AWS IoT Core ingests simple ASCII data packages like JSON packets.
AWS IoT Device Management services track, monitor, and manage the devices connected to the IoT Core. Device Management services manage device software, regulate firmware updates and assist with remote monitoring and device health.
AWS IoT Device Defender is a tool for validating the configuration of devices connected to AWS IoT Core. The AWS IoT Device Defender continuously monitors device security configurations and sends alerts when it detects a possible security risk.
AWS IoT Things Graph is a service for visually constructing IoT applications. The AWS IoT Things Graph provides a drag-and-drop interface for creating connections between edge devices and cloud services.
The set of cloud and on-premise services for extracting value from data in AWS IoT Core.
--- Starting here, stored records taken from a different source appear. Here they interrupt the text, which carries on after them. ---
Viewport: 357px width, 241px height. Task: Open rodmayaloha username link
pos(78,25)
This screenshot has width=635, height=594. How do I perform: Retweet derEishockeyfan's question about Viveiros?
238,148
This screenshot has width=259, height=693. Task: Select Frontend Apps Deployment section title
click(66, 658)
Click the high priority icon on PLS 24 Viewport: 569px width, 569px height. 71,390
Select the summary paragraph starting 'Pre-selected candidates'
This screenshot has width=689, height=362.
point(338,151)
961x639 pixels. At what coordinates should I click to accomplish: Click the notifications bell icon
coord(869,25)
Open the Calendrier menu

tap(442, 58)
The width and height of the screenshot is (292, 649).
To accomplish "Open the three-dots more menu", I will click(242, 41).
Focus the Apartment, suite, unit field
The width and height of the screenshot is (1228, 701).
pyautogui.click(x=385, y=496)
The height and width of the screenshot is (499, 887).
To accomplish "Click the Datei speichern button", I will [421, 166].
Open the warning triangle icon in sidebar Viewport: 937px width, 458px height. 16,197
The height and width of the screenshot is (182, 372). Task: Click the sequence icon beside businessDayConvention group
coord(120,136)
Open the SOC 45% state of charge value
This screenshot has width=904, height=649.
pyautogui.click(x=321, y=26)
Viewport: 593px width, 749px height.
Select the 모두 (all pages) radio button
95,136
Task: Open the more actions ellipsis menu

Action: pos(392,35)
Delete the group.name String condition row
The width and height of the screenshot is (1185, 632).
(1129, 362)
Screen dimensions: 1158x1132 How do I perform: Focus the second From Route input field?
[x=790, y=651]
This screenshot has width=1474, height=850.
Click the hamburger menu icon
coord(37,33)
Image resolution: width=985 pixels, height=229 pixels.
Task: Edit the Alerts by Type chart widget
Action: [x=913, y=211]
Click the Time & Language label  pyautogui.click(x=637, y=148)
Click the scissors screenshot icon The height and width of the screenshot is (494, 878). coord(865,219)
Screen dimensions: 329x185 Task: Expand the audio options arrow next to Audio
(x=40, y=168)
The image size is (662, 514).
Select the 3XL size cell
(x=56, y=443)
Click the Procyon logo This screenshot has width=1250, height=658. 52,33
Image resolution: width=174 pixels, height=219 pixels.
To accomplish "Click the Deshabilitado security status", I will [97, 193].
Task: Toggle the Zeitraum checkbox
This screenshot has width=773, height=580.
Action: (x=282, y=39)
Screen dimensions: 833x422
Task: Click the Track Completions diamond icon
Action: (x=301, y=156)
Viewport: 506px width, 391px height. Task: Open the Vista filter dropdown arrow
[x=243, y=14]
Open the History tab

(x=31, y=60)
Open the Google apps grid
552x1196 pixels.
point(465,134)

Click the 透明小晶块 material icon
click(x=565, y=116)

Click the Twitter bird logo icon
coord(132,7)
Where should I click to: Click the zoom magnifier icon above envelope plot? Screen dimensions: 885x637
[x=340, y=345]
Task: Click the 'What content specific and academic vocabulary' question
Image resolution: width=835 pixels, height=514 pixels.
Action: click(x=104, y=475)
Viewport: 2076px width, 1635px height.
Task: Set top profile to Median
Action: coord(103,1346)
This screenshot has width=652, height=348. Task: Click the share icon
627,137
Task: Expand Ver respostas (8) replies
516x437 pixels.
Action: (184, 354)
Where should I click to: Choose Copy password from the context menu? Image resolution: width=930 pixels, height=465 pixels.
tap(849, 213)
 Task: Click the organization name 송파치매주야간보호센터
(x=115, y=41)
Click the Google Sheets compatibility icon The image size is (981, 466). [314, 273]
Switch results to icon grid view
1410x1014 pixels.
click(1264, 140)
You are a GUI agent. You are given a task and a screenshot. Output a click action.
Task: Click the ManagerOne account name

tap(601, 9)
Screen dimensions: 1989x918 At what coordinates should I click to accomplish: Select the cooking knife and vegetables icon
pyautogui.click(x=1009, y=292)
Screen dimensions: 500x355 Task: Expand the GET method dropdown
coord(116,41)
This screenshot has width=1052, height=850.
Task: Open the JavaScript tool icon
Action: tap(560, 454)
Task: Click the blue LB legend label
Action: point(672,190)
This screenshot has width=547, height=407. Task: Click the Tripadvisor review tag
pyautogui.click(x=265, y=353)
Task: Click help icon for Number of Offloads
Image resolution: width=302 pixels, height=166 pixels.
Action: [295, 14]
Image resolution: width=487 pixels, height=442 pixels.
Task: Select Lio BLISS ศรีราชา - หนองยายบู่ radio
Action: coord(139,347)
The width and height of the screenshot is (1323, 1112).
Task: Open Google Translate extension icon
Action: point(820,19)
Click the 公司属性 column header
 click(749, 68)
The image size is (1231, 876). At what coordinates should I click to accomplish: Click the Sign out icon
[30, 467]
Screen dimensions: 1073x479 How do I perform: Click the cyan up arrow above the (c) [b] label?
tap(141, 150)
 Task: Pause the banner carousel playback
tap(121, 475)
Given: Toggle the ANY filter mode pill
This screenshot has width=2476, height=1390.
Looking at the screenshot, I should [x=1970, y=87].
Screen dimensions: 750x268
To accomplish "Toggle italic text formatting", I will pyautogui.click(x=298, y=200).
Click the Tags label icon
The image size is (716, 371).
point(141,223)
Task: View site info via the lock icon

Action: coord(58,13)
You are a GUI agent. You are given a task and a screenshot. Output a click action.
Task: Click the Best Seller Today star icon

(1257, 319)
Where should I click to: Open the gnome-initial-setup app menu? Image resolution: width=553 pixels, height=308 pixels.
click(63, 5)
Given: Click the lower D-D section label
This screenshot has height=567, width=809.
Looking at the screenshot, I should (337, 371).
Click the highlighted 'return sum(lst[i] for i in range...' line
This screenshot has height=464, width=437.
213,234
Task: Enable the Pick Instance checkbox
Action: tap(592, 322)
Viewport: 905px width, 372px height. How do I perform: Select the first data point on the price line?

AWS Analytics is an AWS cloud service for performing sophisticated analytics on massive volumes of data. It can filter and transform massive data sets on a one-time or scheduled basis. It includes built-in SQL query engine and machine learning.
AWS IoT SiteWise is an AWS cloud service for collecting data from industrial equipment. AWS IoT SiteWise organizes data by defining assets and models. Data can be collected from historians and industrial protocols like EtherNet/IP and Modbus TCP. Data can be combined with other data in the AWS IoT Core and presented in an AWS IoT SiteWise monitor. The big advantage to AWS IoT SiteWise is the ability to organize data by the asset, production line or facility.
AWS Events is an AWS cloud service that identifies and responds to events generated by physical inputs from sensors and signals from cloud applications. The AWS Event service integrates with other services, such as AWS IoT Core, IoT SiteWise, DynamoDB, to detect events.
The Event Service is highly functional. Events detectors can be configured to recognize events using simple logical expressions operating on inputs from multiple sources. Detectors can be configured for a specific device type and then used for all instances of that device type. Events can trigger actions in other AWS Services like the Amazon Simple Notification Service (SNS), AWS IoT Core, AWS Lambda and Firehose.
AWS is becoming increasingly important for control engineers and this article and the previous one provide the foundation to understand where it came from and where AWS IoT is going.